I remember my brother Mark and I seeing “All The President’s Men” something like five times the summer it came out; a big poster of Redford and Hoffman as Woodward and Bernstein hung prominently in the cellar where our band Top Priority practiced. It remains my favorite all-time movie and I never get tired of watching it. I mean, Redford, Hoffman, Jason Robards as Ben Bradlee, Hal Holbrook as “Deep Throat” – I still think of those great dramatic scenes in the parking garage whenever I find myself in one to this day.
It’s interesting to read Woodward and Bernstein’s perspective after forty years; some may agree with them, others tend to see things in a different light. And there are stories like this that make you think that, like most scandals of this nature, the full truth will never come out, too many people involved with all kinds of stories left to tell.

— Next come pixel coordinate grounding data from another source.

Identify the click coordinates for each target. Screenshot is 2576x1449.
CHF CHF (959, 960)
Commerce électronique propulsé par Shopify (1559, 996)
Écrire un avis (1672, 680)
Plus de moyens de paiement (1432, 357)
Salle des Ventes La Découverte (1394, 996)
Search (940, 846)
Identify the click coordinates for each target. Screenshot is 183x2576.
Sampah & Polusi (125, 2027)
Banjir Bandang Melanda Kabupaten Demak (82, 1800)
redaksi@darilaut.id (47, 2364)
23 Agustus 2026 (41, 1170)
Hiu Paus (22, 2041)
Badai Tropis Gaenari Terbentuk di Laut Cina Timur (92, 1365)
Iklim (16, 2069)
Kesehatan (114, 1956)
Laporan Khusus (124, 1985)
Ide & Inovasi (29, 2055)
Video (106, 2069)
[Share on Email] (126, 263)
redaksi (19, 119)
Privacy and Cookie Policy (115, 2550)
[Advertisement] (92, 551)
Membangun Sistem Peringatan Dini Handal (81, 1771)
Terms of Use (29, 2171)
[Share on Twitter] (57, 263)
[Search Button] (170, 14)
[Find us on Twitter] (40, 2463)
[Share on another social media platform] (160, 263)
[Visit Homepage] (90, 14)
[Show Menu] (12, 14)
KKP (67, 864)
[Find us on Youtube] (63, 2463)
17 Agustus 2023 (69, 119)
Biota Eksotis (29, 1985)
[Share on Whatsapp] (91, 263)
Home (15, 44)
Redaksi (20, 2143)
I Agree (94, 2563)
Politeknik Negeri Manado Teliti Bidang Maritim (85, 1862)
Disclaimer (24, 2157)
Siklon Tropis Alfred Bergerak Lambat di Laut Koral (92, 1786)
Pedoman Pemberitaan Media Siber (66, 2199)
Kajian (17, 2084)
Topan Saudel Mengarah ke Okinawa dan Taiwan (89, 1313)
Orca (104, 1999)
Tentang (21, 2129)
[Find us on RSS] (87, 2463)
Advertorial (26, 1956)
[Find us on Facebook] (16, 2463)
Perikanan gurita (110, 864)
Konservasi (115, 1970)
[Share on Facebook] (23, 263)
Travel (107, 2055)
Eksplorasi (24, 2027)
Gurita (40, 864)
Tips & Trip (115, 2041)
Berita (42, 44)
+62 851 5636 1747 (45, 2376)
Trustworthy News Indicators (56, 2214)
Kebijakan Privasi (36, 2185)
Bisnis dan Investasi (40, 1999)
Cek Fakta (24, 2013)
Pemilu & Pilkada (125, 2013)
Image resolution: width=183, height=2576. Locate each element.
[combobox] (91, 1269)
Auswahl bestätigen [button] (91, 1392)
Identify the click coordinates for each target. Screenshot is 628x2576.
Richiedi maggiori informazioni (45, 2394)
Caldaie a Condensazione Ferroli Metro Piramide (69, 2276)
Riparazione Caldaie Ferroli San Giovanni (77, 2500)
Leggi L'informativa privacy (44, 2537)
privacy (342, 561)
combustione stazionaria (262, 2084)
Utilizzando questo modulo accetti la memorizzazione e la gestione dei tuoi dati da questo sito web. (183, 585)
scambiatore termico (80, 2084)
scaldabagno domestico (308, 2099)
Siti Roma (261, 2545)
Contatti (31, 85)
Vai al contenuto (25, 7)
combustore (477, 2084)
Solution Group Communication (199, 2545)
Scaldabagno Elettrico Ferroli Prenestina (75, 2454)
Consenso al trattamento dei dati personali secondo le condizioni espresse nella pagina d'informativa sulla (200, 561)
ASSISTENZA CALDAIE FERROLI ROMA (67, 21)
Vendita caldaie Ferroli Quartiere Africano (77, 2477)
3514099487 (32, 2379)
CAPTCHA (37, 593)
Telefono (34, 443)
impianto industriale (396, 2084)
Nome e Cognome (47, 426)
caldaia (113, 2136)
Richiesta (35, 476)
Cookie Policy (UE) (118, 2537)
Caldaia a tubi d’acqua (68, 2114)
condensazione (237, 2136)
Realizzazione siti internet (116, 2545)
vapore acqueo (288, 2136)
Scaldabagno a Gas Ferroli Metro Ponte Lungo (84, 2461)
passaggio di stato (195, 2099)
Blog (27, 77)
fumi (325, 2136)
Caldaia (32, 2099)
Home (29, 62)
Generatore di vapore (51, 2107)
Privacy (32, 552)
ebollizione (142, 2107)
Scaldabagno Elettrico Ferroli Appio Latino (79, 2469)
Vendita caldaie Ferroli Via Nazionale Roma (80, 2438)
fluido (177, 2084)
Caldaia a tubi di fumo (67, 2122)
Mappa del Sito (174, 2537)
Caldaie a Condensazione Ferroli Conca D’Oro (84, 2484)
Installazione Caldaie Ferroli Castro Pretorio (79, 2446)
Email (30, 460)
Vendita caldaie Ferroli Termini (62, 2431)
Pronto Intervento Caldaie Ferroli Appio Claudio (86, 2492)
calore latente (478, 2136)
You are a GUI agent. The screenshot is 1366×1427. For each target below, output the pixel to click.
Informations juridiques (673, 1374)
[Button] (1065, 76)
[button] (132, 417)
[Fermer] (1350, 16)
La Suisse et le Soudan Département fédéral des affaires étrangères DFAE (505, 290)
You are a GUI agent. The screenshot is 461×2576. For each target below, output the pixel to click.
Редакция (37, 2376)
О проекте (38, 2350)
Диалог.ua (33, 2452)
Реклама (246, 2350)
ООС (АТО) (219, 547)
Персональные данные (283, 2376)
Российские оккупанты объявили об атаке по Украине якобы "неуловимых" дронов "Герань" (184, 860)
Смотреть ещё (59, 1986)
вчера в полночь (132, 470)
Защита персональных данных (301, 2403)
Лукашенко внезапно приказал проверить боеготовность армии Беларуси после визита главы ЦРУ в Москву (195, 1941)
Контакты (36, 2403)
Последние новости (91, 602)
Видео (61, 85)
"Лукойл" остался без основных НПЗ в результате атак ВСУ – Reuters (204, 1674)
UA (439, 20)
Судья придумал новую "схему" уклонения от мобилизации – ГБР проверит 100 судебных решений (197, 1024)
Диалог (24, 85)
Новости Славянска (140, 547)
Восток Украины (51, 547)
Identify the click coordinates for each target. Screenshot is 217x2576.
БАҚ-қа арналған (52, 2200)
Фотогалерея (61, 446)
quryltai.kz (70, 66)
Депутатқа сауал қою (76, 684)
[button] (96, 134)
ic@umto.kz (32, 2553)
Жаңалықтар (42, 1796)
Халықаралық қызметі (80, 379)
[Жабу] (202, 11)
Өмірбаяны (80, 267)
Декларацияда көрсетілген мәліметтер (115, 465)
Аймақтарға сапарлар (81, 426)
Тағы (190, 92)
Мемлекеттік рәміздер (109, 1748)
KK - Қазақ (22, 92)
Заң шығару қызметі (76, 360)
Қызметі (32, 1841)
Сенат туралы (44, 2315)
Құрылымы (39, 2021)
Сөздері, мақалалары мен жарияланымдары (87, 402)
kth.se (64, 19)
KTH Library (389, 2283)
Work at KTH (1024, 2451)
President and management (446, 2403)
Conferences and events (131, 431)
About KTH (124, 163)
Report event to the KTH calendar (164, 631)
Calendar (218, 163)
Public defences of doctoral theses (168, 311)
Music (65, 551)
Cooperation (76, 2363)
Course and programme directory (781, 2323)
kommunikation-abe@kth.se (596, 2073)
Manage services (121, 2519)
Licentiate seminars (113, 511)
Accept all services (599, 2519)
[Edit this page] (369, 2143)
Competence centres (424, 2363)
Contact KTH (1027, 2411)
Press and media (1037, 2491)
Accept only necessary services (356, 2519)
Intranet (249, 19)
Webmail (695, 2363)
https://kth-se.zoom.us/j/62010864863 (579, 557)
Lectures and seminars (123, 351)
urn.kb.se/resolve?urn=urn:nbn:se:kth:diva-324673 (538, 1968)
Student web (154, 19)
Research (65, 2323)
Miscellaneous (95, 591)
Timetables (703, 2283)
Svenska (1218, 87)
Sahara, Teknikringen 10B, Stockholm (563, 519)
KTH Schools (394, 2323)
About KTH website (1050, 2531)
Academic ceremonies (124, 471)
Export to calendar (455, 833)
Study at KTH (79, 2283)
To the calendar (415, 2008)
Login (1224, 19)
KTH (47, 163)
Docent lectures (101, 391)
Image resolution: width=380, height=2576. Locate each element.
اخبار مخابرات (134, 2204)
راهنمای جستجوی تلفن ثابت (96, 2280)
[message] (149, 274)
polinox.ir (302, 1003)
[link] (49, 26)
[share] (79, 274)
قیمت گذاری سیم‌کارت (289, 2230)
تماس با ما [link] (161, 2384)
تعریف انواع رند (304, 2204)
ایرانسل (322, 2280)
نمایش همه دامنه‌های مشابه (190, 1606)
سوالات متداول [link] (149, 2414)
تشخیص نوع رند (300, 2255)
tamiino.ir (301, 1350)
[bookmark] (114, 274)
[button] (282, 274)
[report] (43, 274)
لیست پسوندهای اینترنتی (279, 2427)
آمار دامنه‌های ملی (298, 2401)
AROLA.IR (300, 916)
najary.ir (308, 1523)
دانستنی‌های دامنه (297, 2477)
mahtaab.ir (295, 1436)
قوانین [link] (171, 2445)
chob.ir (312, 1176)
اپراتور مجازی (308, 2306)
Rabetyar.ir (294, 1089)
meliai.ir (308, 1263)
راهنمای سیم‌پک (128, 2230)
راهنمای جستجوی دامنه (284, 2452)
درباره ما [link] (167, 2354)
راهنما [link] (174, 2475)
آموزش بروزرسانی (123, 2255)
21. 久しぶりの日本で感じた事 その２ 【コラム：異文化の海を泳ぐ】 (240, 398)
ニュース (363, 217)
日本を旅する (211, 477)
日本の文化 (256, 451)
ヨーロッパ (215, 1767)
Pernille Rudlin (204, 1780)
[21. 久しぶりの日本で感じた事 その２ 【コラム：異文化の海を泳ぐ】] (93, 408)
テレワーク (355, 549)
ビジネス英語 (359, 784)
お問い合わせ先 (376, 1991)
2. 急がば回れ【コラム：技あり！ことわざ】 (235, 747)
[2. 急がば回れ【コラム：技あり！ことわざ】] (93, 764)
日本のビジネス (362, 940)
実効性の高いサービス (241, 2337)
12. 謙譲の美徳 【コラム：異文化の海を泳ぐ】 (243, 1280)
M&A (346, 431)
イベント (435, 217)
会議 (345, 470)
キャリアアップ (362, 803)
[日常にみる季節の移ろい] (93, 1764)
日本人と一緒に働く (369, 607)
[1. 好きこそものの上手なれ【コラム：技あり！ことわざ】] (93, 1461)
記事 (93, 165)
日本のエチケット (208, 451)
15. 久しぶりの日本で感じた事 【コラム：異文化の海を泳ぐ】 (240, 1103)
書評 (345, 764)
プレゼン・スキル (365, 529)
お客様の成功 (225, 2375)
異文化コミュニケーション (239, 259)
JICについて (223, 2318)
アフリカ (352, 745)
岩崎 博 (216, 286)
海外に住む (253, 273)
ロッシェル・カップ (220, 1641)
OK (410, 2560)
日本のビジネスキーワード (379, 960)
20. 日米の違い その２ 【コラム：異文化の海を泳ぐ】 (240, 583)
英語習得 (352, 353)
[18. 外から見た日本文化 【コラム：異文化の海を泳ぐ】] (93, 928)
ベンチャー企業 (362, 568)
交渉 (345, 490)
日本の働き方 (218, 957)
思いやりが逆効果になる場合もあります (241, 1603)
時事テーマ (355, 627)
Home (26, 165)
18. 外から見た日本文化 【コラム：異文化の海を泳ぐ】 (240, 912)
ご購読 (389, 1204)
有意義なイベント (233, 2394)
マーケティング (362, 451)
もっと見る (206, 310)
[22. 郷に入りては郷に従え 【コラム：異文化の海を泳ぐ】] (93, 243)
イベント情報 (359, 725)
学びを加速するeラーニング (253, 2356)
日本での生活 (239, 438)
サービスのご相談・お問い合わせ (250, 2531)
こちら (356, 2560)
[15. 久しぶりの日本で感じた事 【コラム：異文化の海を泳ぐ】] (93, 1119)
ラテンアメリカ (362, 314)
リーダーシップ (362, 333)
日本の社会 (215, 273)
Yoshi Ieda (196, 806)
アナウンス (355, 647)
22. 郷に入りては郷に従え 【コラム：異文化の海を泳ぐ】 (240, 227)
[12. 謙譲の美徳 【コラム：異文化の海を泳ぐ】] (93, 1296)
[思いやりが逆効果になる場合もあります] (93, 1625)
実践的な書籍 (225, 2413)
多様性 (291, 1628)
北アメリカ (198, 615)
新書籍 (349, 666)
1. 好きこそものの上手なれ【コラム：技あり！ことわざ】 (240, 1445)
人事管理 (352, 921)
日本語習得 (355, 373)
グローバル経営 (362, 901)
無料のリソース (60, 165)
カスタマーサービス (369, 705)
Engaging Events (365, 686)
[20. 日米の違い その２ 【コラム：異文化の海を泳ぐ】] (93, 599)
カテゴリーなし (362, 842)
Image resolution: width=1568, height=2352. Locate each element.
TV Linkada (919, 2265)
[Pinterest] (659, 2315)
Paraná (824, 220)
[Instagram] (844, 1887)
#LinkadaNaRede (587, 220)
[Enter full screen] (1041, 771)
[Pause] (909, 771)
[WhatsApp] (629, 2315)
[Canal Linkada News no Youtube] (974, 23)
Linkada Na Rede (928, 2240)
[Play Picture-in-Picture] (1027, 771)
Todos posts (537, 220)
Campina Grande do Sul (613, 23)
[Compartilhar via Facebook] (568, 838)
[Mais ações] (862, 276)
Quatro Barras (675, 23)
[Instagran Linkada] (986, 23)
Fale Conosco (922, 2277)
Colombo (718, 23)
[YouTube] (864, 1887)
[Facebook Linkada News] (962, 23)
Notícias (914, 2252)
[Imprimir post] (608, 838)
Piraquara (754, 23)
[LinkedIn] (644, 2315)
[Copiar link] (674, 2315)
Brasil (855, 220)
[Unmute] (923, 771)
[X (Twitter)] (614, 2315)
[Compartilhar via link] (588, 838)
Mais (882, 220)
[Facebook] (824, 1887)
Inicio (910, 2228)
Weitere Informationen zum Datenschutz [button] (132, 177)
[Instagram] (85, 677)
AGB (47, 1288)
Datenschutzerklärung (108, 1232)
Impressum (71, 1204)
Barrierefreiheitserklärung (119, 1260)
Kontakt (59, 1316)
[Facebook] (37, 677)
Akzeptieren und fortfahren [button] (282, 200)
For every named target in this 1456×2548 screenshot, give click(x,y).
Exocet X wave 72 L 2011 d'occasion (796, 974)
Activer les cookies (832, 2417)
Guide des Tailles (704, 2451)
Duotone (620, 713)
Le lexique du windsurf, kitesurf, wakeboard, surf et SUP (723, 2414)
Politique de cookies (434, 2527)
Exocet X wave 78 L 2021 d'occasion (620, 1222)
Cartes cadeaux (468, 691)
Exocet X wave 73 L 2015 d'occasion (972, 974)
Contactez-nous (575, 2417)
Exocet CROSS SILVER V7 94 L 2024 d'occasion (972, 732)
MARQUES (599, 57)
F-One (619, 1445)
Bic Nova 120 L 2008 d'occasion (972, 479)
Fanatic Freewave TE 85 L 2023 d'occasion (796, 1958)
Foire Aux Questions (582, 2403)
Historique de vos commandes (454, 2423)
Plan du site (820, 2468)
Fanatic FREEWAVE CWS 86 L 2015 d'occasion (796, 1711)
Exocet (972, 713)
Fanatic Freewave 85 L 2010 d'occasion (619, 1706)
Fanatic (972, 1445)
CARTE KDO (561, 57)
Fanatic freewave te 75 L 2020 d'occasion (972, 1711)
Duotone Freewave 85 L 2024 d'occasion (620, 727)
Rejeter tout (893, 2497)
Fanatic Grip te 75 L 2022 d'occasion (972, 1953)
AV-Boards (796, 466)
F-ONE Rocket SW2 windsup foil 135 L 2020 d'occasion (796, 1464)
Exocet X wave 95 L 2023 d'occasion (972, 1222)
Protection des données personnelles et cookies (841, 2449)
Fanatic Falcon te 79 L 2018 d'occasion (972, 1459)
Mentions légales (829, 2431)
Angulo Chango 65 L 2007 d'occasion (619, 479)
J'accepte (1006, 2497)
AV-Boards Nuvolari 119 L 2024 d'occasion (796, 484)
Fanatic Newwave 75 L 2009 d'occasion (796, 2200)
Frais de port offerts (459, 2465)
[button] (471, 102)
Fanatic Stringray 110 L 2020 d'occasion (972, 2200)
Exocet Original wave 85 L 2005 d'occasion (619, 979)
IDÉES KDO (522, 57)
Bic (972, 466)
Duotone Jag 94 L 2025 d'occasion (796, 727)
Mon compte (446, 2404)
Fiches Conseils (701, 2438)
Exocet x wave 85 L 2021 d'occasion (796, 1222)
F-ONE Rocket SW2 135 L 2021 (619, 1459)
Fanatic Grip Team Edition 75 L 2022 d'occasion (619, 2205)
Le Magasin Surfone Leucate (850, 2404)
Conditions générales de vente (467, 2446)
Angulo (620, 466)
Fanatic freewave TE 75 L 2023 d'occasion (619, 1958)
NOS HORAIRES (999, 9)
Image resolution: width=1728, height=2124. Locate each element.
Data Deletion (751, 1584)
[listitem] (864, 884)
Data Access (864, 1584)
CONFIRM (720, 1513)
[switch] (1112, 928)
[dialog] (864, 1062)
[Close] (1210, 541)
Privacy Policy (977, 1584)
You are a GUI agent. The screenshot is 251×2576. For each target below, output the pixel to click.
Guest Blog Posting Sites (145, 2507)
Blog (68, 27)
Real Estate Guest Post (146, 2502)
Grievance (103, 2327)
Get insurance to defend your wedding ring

Still, compared with Barack Obama’s newly-owned “Fast & Furious” scandal, at least with Watergate no one was killed, which (at least in my mind) makes F & F and the President’s use of executive privilege far worse than anything the White House “plumbers”, John Mitchell, and Richard Nixon ever concocted. I just wonder if there are any modern-day Woodward and Bernsteins willing to take on the myths that Barack Obama and his syncophants in an all-too-willing 21st century media have created about this president and his White House. Given the evidence we’ve seen to date, the answer, unfortunately, appears to be no. And we are all the worse for it.